Ahora la gentuza capitalista y su prensa desvergonzada no hacían más que vomitar mentiras sobre «el inevitable colapso del comunismo» y «las contradicciones inherentes al propio sistema», sonriendo al plagiar las mismísimas frases que ellos habían aplicado tantas veces -y aplicaban aún- al capitalismo. Había leído algo a propósito de un economista burgués llamado Fischer, que aseguraba que «el colapso del comunismo significa la depuración del capitalismo». Ya veremos, Herr Fischer. Lo que estaba ocurriendo era que, por un tiempo breve a escala histórica, se le concedía al viejo sistema la última opción a dar un saltito en su ciénaga de ranas. Pero después, inevitablemente, el espíritu del socialismo se desperezará de nuevo, y en nuestro próximo salto aplastaremos a los capitalistas en el barro hasta que sucumban bajo nuestras botas.

Trabajamos y nos equivocamos. Trabajamos y nos equivocamos. Tal vez la verdad sea que fuimos demasiado ambiciosos, creyendo que podíamos cambiarlo todo -la estructura de la sociedad y la naturaleza del individuo- en tan sólo un par de generaciones. Él se había mostrado a este respecto menos convencido que bastantes otros, y constantemente había alertado contra el resurgir de los elementos burgueses y fascistas. Y los acontecimientos del último o los dos últimos años vinieron a darle la razón, cuando toda la escoria de la sociedad volvió a salir a la superficie. Pero si incluso los elementos burgueses y fascistas podían sobrevivir a cuarenta años de socialismo, imagínese cuánto más inextinguible y fuerte es, en comparación, el alma del socialismo.
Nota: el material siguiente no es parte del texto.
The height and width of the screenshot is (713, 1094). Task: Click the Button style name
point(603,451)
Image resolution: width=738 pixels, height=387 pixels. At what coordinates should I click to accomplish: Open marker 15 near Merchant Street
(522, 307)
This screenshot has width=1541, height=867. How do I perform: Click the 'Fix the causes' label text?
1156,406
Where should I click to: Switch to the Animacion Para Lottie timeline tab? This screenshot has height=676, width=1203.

El movimiento al que había consagrado su vida no podía ser ahogado por unos cuantos oportunistas, un saco de dólares y un mamarracho en el Kremlin. Era tan antiguo y tan fuerte como el propio espíritu humano. Volvería, con renovado vigor, pronto, muy pronto. Quizá con un nombre distinto, con otra bandera. Pero siempre habría hombres y mujeres deseosos de seguir ese camino, ese difícil sendero montaña arriba a través del río de piedras y la niebla húmeda, conscientes de que al final desembocarían en la brillante luz del sol y encontrarían despejada la cima por encima de sus cabezas. Hombres y mujeres que soñaban con ese momento. Y unirían sus brazos de nuevo para entonar un nuevo canto…, otro distinto de aquel «Caminando por el sendero rojo» que resonó en la ladera del monte Rykosha, pero evocador de la vieja canción. Y unirían sus fuerzas para un poderoso segundo salto. Y temblaría entonces la tierra, y todos los capitalistas, imperialistas y fascistas amantes de las plantas, y la gentuza, la escoria, los renegados e intelectuales de mierda, los pipiolos metidos a fiscales y los judas con cagadas de pájaro en sus calvas, se cagarían de miedo por última y definitiva vez.